_Requirement_
The lines running from the one that contains "You are a GUI" to the end of the records below are what to reproduce, exactly and without pictures.

*** Opening Data in this exercise ***

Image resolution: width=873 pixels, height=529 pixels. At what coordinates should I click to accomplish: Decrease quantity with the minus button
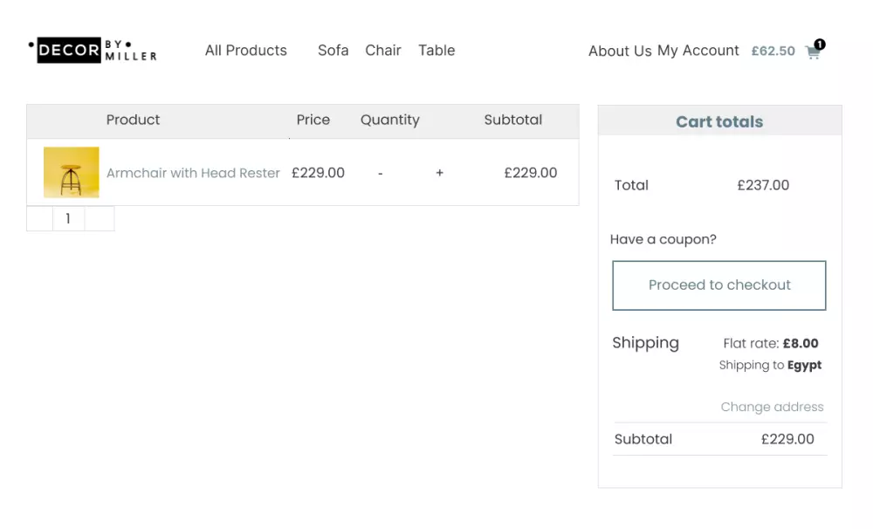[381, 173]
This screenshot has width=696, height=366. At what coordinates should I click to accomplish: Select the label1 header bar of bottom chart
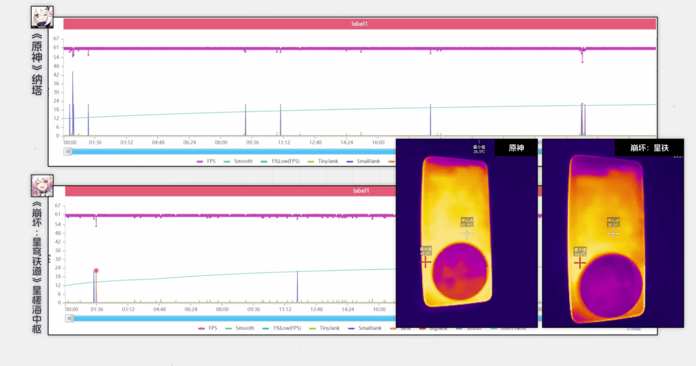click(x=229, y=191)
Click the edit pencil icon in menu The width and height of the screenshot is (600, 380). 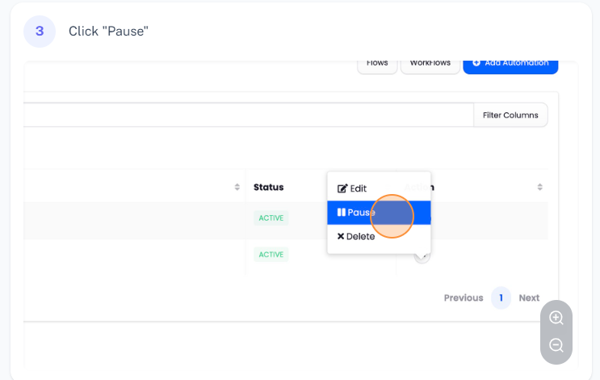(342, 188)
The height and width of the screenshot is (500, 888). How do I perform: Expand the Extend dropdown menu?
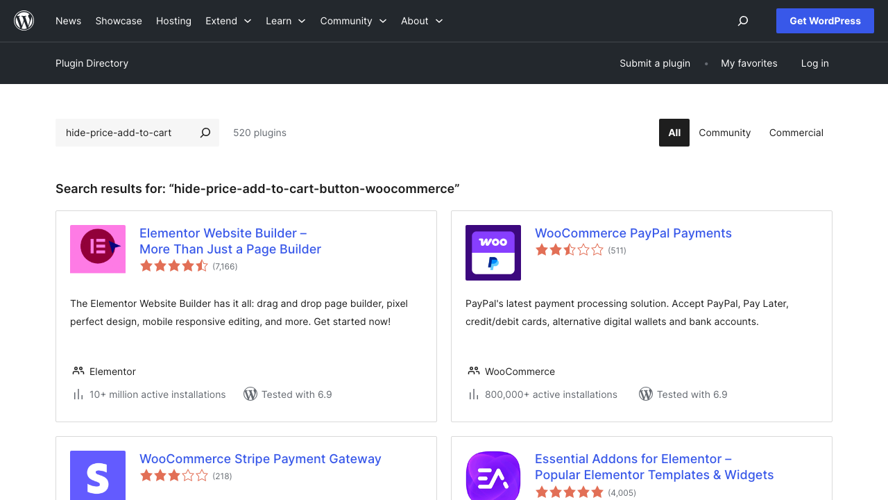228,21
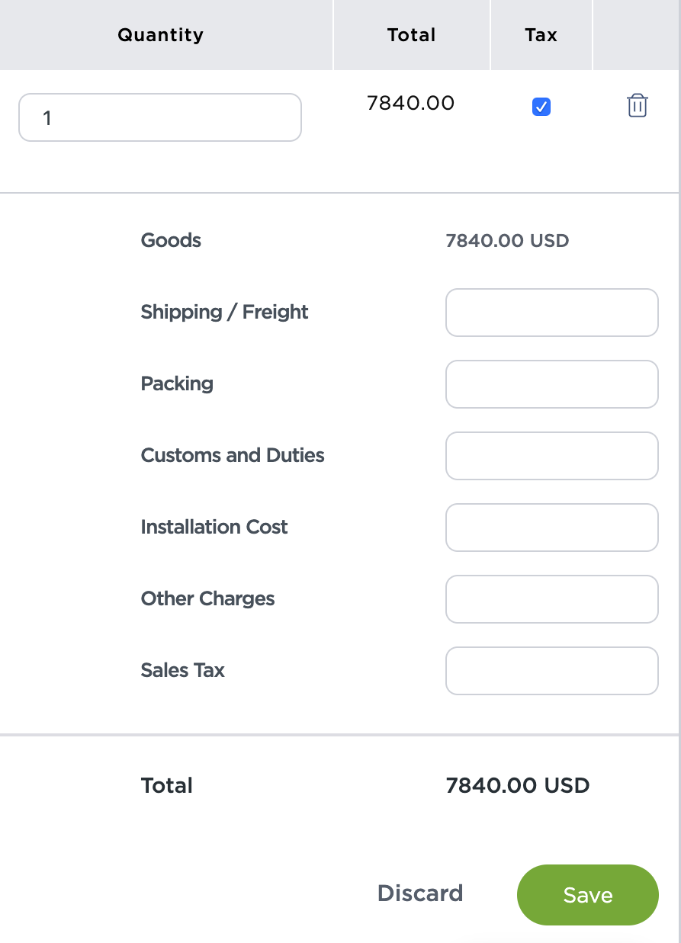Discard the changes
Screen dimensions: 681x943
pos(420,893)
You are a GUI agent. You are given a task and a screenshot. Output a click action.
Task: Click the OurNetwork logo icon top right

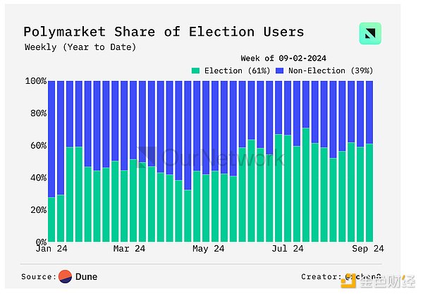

*** Closing Data in this exercise ***

_Answer section_
You are a GUI agent. You are given a task and a screenshot. Output a click action.
Task: Click the OurNetwork logo icon top right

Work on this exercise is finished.